10. - Разрешение

10.

— Прости, моя милая Карасуба… — Энтони искренне прижал девушку к себе, не чувствуя, как её обнажённая грудь ласкает его тело, лишь чувствуя, как гордая девушка в некой прострации подрагивала, судорожно пытаясь понять, а главное — осмыслить, произошедшее. — … но это… то, что происходит в твоей душе сейчас — могло поглотить тебя, сожрать твой разум, оставив лишь неконтролируемого зверя, в то время как ты сама будешь лишь наблюдать… будешь сожрана собственным безумием, когда ломка от нехватки душ, крови и резни затмит сознание.

Энтони шептал на подрагивающее ушко Карасубы слова утешения, просьбы простить…

— П-почхему?! — слова едва выходили из горящего горла, но Карасуба кричала, не способная понять такое… предательство.

Будь у неё клинок… не будь в теле той проклятой пули…

— Я… боялся. — признал Энтони. — Боялся, что за жалкие месяцы так понравившаяся мне девушка всё больше и больше теряет себя. Я боялся, и не знал, что делать. Вспомни, Карасуба, сколько я говорил тебе «усмири свой гнев»? — смотря в столь близкие серые глаза, заплетающимися губами спросил Уэбб. — Вспомни, какой ты была тогда, когда твой клинок не обагрялся неделями, и какой стала сейчас?

— Н-не… — всхлипы мешали произнести одно заветное «не помню», но предательские, словно почувствовавшие должное наступить онемение именно сейчас, язык и губы отказывались выдать два несчастных слова. Вместо них, словно выпущенная из клетки на свободу птица, уста покинуло другое слово: — Мног-го. — серия неких, отдалённо похожих на всхлипы, звуков раздалась от спрятавшей предательское лицо в стальной груди Уэбба Карасубы.

— Не сопротивляйся… — нежно сказал прервавший поток чего-то бессмысленно-ласкового Энтони, заметив, что Карасуба всеми силами начала пытаться подавить дыхание. — Выпусти всё, что накопилось…

Уэбб не знал, сколько это продолжалось, однако время, чтобы продолжить всё никак не наступало — Энтони просто осознавал, что любые, сказанные им сейчас слова девушка банально не услышит.

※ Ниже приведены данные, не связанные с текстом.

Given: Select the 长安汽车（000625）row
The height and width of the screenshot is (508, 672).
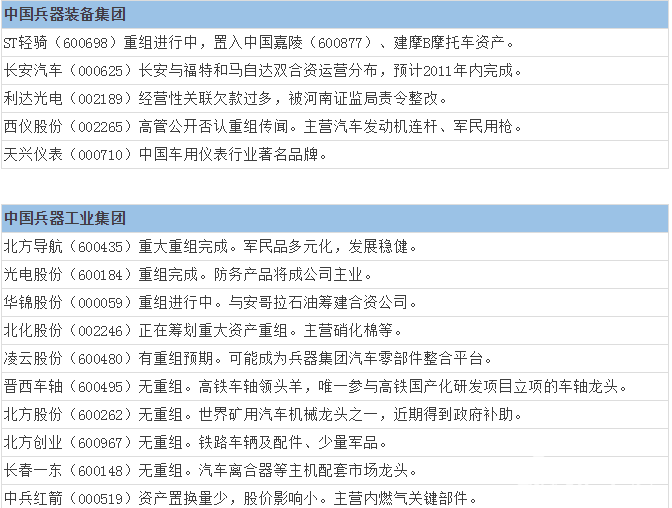Looking at the screenshot, I should [61, 71].
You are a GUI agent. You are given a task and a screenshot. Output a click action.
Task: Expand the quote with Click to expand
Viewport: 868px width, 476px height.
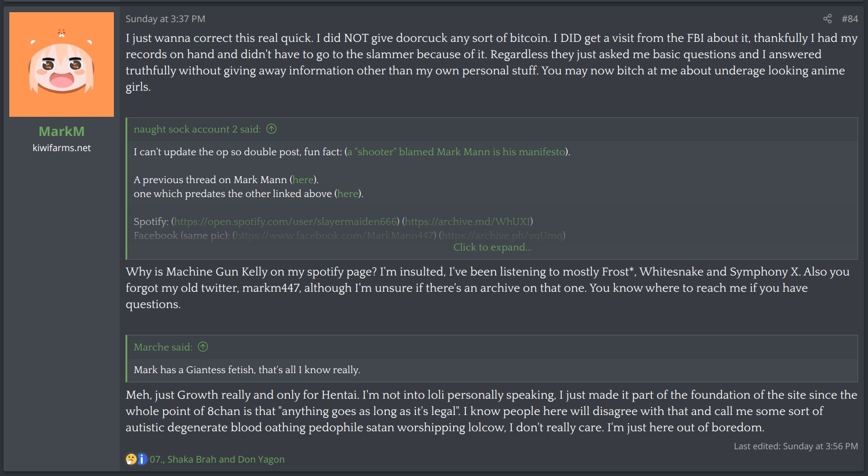coord(492,247)
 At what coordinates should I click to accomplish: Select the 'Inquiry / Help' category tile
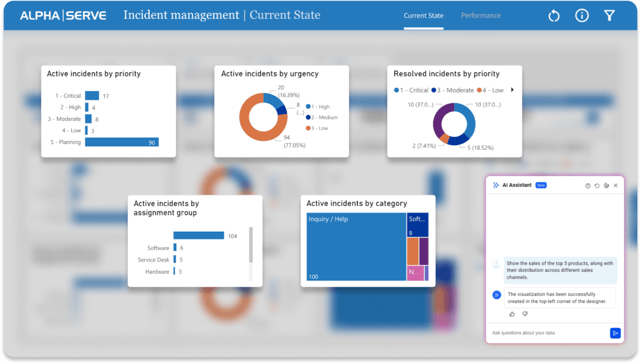(356, 247)
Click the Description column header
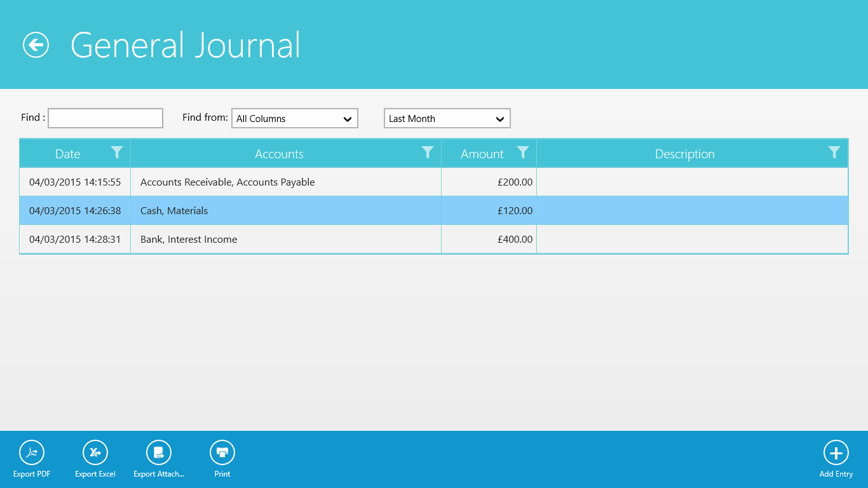The height and width of the screenshot is (488, 868). click(x=684, y=154)
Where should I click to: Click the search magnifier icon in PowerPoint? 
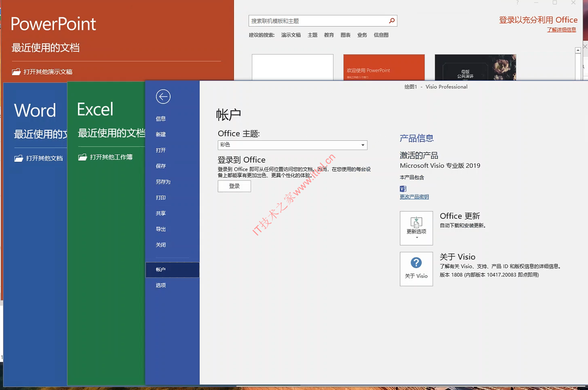pos(392,21)
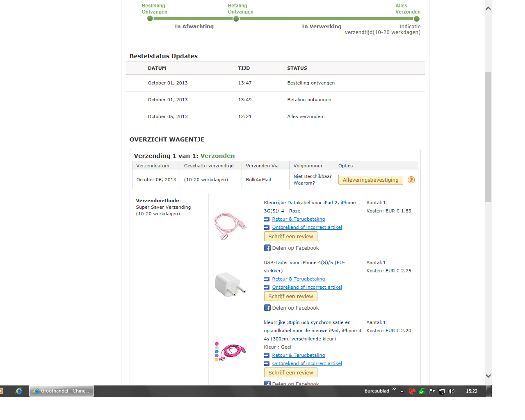
Task: Click the orange help question mark icon
Action: point(411,180)
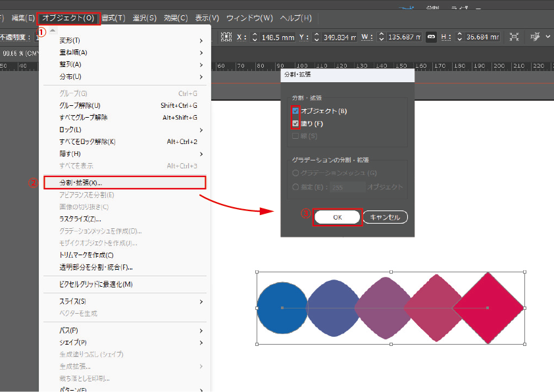Click the キャンセル button
Viewport: 554px width, 392px height.
[x=385, y=217]
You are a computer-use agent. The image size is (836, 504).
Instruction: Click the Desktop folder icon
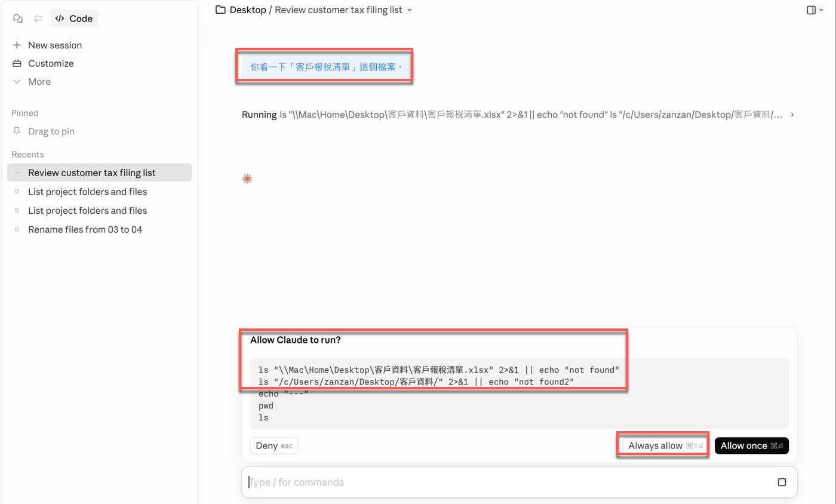point(220,10)
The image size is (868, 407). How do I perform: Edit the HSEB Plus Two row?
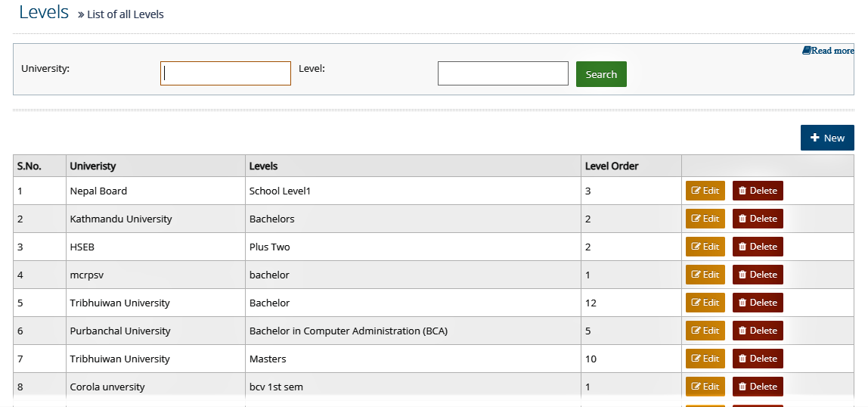point(705,247)
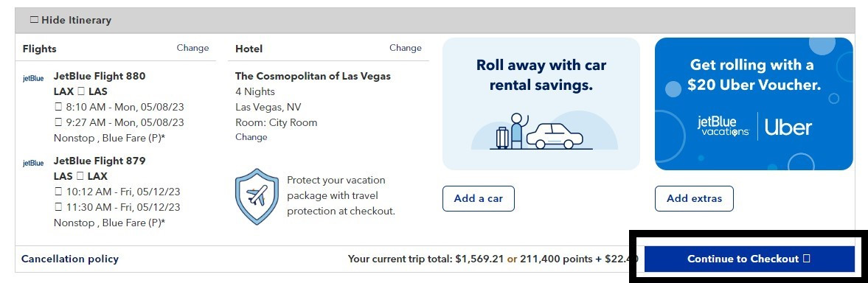Click the Add extras button
Screen dimensions: 868x283
click(x=694, y=198)
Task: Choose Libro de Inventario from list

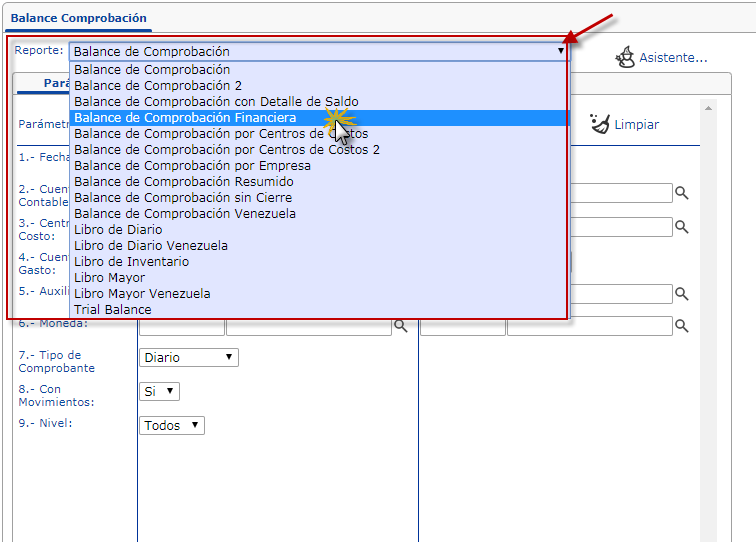Action: coord(132,262)
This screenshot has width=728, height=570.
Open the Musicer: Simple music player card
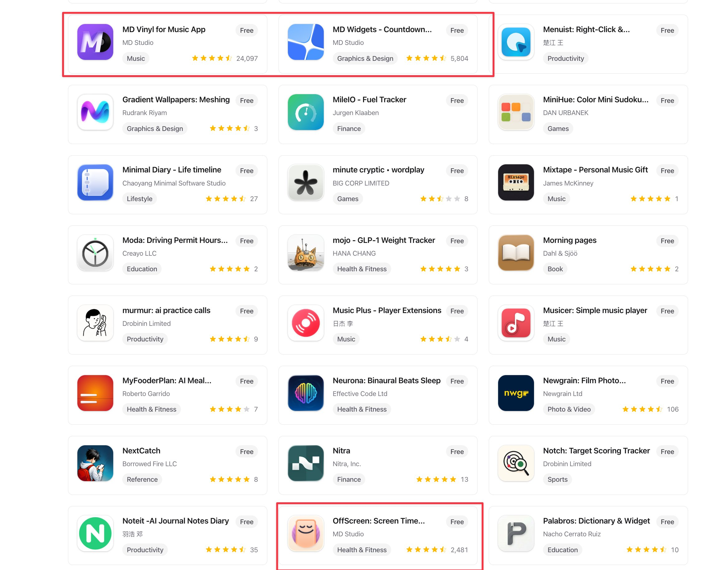[x=588, y=325]
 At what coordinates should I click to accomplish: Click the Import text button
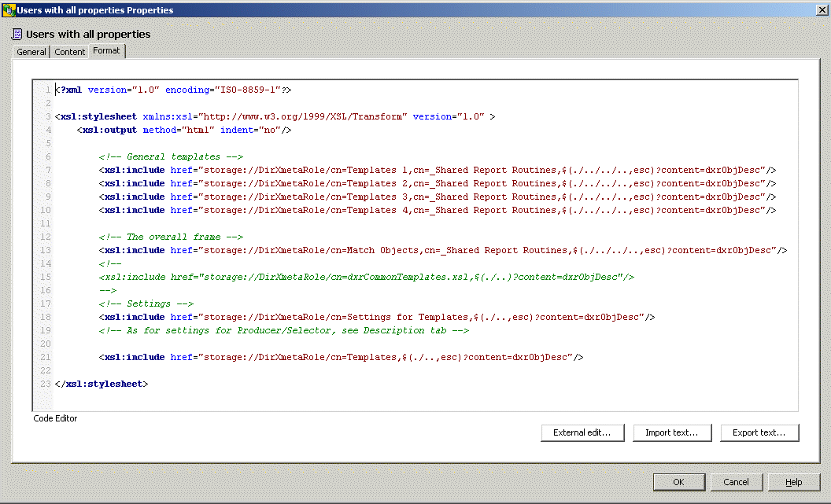672,432
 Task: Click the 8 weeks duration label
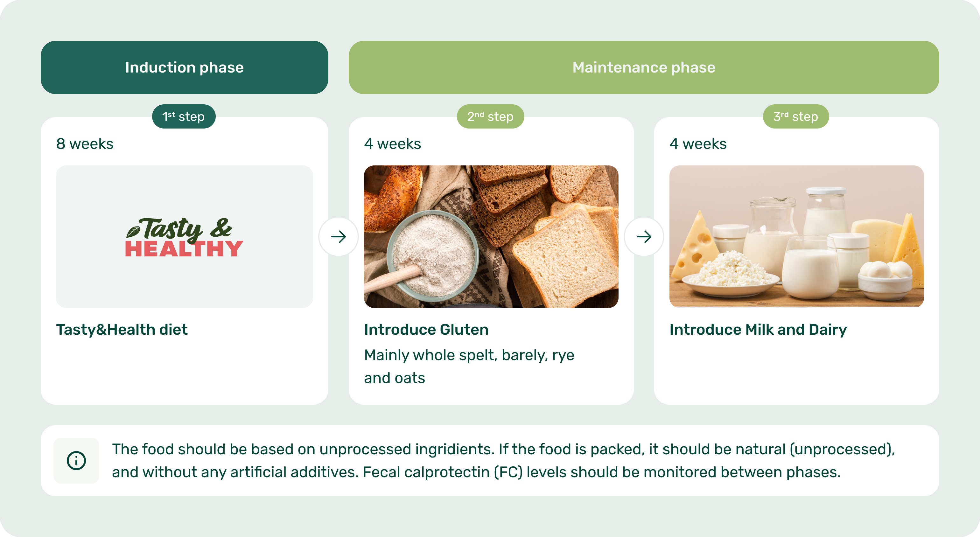coord(85,144)
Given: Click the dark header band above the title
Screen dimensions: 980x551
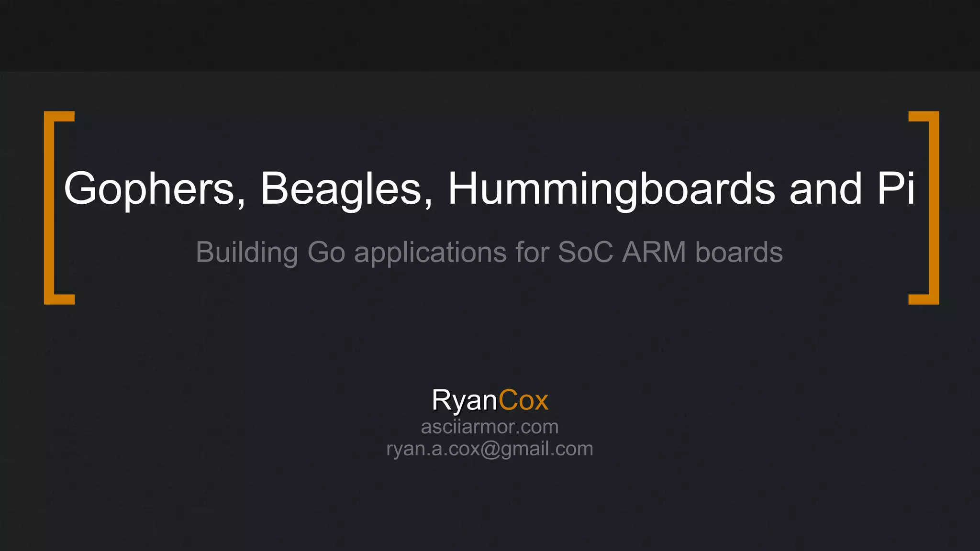Looking at the screenshot, I should [x=490, y=36].
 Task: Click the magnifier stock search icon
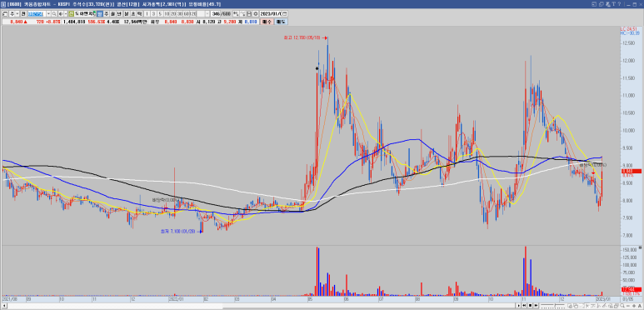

— Прости… — одно слово, что прозвучало уже бесчисленное количество раз за это утро, вновь сорвалось с уст поймавшего наконец получивший хоть какую-то осмысленность взгляд Карасубы Энтони. — Но… я не смог найти более мягкий способ — не смог понять, как обратить твоё внимание на это, не мог понять, как перевести инстинкт на сознательный уровень — всё, что я пытался сделать — разбивалось о стену: непонимания, безумства, гордости, и моей, и твоей — не знаю! — экспрессивно воскликнул Негорящий — … и лишь язык силы позволял сказать хоть что-то, но… я не хотел, я оттягивал до последнего, считая, что ситуация не столь плачевна — но то, как эта… ломка захватывала тебя всё чаще — причиняло мне боль.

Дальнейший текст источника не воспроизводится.